Now that we have a formula to evaluate, we need to worry about doing so efficiently. currently, we are calculating all powers of t up front, and then summing them all together for a total of 14 multiplications and 7 additions, but there is a trick to evaluating long polynomials with less operations. We consider the evaluation formula we settled for (\(\bar{c}_j\) will be the integer coefficients we chose) and factor out \(x_2\) in a few places (remember that \(x_{2n+2} = x_{2n} \cdot x_2 \cdot 2^{-64}\)).

\[\begin{align} \text{icos}(t) = 2^{63} &- \frac{x_2 \cdot \bar{c}_0}{2^{64}} + \frac{x_4 \cdot \bar{c}_1}{2^{64}} - \frac{x_6 \cdot \bar{c}_2}{2^{64}} + \frac{x_8 \cdot \bar{c}_3}{2^{64}} - \frac{x_{10} \cdot \bar{c}_4}{2^{64}} + \frac{x_{12} \cdot \bar{c}_5}{2^{64}} - \frac{x_{14} \cdot \bar{c}_6}{2^{64}}\\ = 2^{63} &- \frac{x_2}{2^{64}}\left( \bar{c}_0 - \frac{x_2}{2^{64}}\left( \bar{c}_1 - \frac{x_2}{2^{64}}\left( \bar{c}_2 - \frac{x_2}{2^{64}}\left( \bar{c}_3 - \frac{x_2}{2^{64}}\left( \bar{c}_4 - \frac{x_2}{2^{64}}\left( \bar{c}_5 - \frac{x_2}{2^{64}}\bar{c}_6 \right) \right) \right) \right) \right) \right) \end{align}\]

This way we only need to perform 8 multiplications (one is hidden in \(x_2\)'s definition) and 7 additions.
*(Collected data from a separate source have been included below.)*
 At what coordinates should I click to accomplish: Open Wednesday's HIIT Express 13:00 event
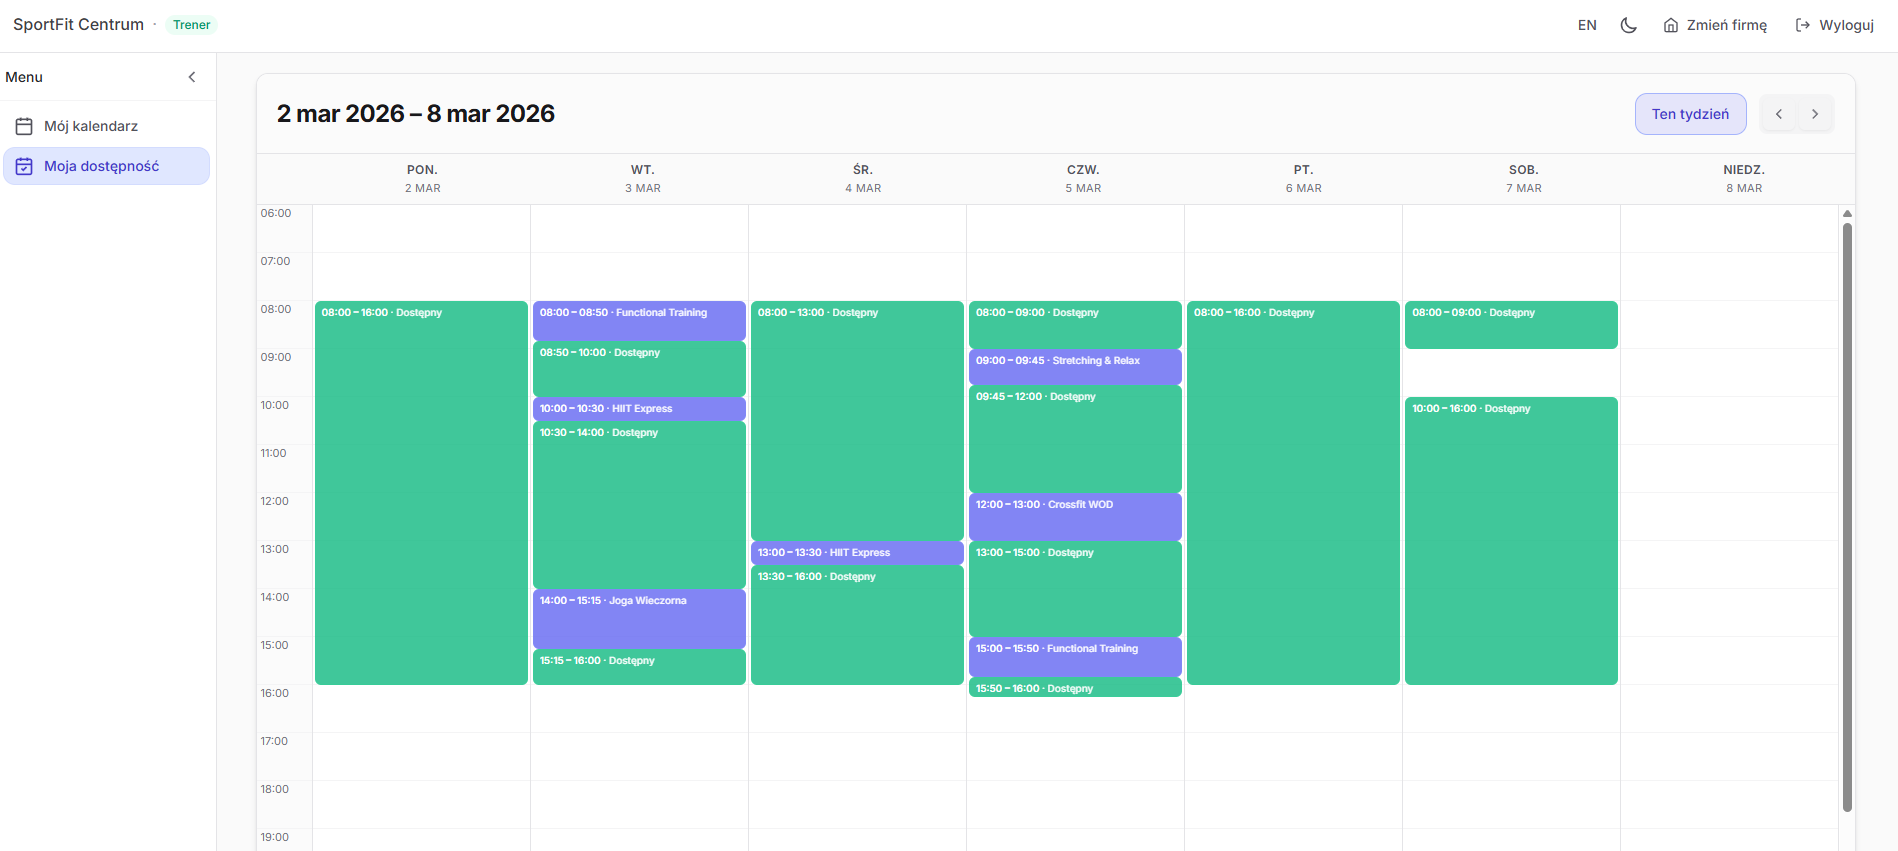click(857, 553)
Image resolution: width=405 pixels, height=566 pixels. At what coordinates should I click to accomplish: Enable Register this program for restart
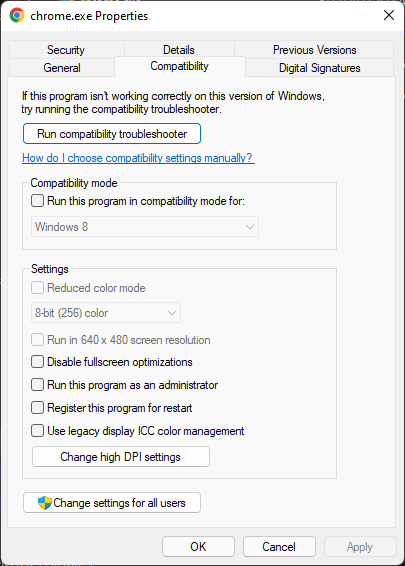point(38,408)
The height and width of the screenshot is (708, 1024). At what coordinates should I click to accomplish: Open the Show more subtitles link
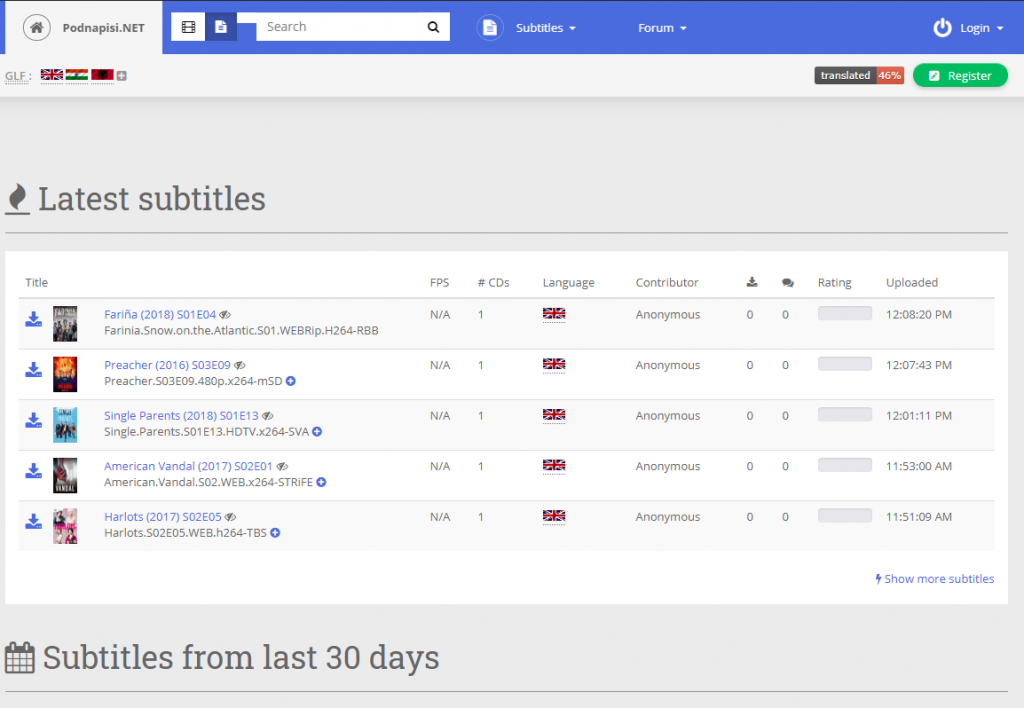[935, 579]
In practice we implement this in the following way:

uint64_t icos(int64_t t) {
	static const uint64_t c[] = {
		2844719788994575527,
		146230515361076815,
		3006744454122068,
		33119841825907,
		226999764641,
		1060732338,
		3557527,
	};

	uint64_t x2 = (((int128_t)t * (int128_t)t) >> 62) - (t==INT64_MIN);

	uint64_t res = 0;
	res = (uint128_t)x2 * (uint128_t)(c[6])       >> 64;
	res = (uint128_t)x2 * (uint128_t)(c[5] - res) >> 64;
	res = (uint128_t)x2 * (uint128_t)(c[4] - res) >> 64;
	res = (uint128_t)x2 * (uint128_t)(c[3] - res) >> 64;
	res = (uint128_t)x2 * (uint128_t)(c[2] - res) >> 64;
	res = (uint128_t)x2 * (uint128_t)(c[1] - res) >> 64;
	res = (uint128_t)x2 * (uint128_t)(c[0] - res) >> 64;
	return  (1ULL << 63) - res;
}

Doing this changes the digit in last place for some of the values, but this formula should be more accurate overall, so we’re not too worried about that. We will do some better error analysis later.